■ **Exercise instructions**: Transcribe the listing below in full, keeping every line exactly as it is.

■ **Information provided**:
- - - - - - -
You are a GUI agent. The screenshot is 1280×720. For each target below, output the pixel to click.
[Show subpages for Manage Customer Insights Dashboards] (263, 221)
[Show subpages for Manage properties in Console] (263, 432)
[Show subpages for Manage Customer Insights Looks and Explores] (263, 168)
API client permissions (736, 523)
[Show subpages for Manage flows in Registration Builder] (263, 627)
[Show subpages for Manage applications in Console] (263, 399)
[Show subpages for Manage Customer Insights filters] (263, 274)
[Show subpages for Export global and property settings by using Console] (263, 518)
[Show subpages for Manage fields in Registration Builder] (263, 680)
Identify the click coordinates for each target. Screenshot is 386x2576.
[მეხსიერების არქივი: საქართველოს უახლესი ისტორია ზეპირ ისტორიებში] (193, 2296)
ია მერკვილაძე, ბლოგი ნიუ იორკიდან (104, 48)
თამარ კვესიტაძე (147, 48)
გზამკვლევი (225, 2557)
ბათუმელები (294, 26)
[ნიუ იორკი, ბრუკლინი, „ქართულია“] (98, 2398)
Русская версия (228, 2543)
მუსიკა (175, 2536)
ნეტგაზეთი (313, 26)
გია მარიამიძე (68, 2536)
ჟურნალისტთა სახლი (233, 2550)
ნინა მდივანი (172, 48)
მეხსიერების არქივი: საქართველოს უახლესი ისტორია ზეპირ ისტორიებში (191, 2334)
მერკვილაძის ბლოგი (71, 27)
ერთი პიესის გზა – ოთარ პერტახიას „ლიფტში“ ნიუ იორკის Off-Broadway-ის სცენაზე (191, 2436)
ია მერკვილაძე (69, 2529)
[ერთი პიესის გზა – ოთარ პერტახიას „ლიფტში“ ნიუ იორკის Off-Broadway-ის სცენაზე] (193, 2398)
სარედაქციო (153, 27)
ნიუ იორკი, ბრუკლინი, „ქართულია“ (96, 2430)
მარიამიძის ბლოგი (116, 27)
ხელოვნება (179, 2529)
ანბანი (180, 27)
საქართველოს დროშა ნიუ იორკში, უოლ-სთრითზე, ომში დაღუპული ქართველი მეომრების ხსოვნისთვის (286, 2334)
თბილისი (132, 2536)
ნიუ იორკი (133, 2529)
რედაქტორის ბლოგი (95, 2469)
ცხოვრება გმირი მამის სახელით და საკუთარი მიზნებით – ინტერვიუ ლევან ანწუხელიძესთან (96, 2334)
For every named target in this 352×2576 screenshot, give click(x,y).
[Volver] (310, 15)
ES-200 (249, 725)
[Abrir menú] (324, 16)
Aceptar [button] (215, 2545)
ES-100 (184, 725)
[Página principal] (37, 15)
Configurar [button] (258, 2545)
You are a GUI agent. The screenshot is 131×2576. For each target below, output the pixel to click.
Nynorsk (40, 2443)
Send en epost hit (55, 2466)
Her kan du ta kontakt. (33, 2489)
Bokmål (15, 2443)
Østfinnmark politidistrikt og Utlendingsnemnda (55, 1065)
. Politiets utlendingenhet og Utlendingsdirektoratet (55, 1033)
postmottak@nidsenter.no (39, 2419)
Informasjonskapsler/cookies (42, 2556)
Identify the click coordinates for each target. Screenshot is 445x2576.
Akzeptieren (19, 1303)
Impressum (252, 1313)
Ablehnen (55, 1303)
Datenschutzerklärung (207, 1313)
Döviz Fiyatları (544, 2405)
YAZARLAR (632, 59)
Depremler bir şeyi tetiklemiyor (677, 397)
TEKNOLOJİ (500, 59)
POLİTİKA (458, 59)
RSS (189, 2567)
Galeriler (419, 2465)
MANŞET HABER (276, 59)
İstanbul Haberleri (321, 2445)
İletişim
- - - - - - -
■ **Solution to this exercise**:
You are a GUI agent. The screenshot is 1280×720. For each target below, output the pixel to click.
[Show subpages for Manage Customer Insights Dashboards] (263, 221)
[Show subpages for Manage properties in Console] (263, 432)
[Show subpages for Manage Customer Insights Looks and Explores] (263, 168)
API client permissions (736, 523)
[Show subpages for Manage flows in Registration Builder] (263, 627)
[Show subpages for Manage applications in Console] (263, 399)
[Show subpages for Manage Customer Insights filters] (263, 274)
[Show subpages for Export global and property settings by using Console] (263, 518)
[Show subpages for Manage fields in Registration Builder] (263, 680)
Identify the click coordinates for each target. Screenshot is 386x2576.
[მეხსიერების არქივი: საქართველოს უახლესი ისტორია ზეპირ ისტორიებში] (193, 2296)
ია მერკვილაძე, ბლოგი ნიუ იორკიდან (104, 48)
თამარ კვესიტაძე (147, 48)
გზამკვლევი (225, 2557)
ბათუმელები (294, 26)
[ნიუ იორკი, ბრუკლინი, „ქართულია“] (98, 2398)
Русская версия (228, 2543)
მუსიკა (175, 2536)
ნეტგაზეთი (313, 26)
გია მარიამიძე (68, 2536)
ჟურნალისტთა სახლი (233, 2550)
ნინა მდივანი (172, 48)
მეხსიერების არქივი: საქართველოს უახლესი ისტორია ზეპირ ისტორიებში (191, 2334)
მერკვილაძის ბლოგი (71, 27)
ერთი პიესის გზა – ოთარ პერტახიას „ლიფტში“ ნიუ იორკის Off-Broadway-ის სცენაზე (191, 2436)
ია მერკვილაძე (69, 2529)
[ერთი პიესის გზა – ოთარ პერტახიას „ლიფტში“ ნიუ იორკის Off-Broadway-ის სცენაზე] (193, 2398)
სარედაქციო (153, 27)
ნიუ იორკი, ბრუკლინი, „ქართულია“ (96, 2430)
მარიამიძის ბლოგი (116, 27)
ხელოვნება (179, 2529)
ანბანი (180, 27)
საქართველოს დროშა ნიუ იორკში, უოლ-სთრითზე, ომში დაღუპული ქართველი მეომრების ხსოვნისთვის (286, 2334)
თბილისი (132, 2536)
ნიუ იორკი (133, 2529)
რედაქტორის ბლოგი (95, 2469)
ცხოვრება გმირი მამის სახელით და საკუთარი მიზნებით – ინტერვიუ ლევან ანწუხელიძესთან (96, 2334)
For every named target in this 352×2576 screenshot, give click(x,y).
[Volver] (310, 15)
ES-200 (249, 725)
[Abrir menú] (324, 16)
Aceptar [button] (215, 2545)
ES-100 (184, 725)
[Página principal] (37, 15)
Configurar [button] (258, 2545)
You are a GUI agent. The screenshot is 131×2576. For each target below, output the pixel to click.
Nynorsk (40, 2443)
Send en epost hit (55, 2466)
Her kan du ta kontakt. (33, 2489)
Bokmål (15, 2443)
Østfinnmark politidistrikt og Utlendingsnemnda (55, 1065)
. Politiets utlendingenhet og Utlendingsdirektoratet (55, 1033)
postmottak@nidsenter.no (39, 2419)
Informasjonskapsler/cookies (42, 2556)
Identify the click coordinates for each target. Screenshot is 445x2576.
Akzeptieren (19, 1303)
Impressum (252, 1313)
Ablehnen (55, 1303)
Datenschutzerklärung (207, 1313)
Döviz Fiyatları (544, 2405)
YAZARLAR (632, 59)
Depremler bir şeyi tetiklemiyor (677, 397)
TEKNOLOJİ (500, 59)
POLİTİKA (458, 59)
RSS (189, 2567)
Galeriler (419, 2465)
MANŞET HABER (276, 59)
İstanbul Haberleri (321, 2445)
İletişim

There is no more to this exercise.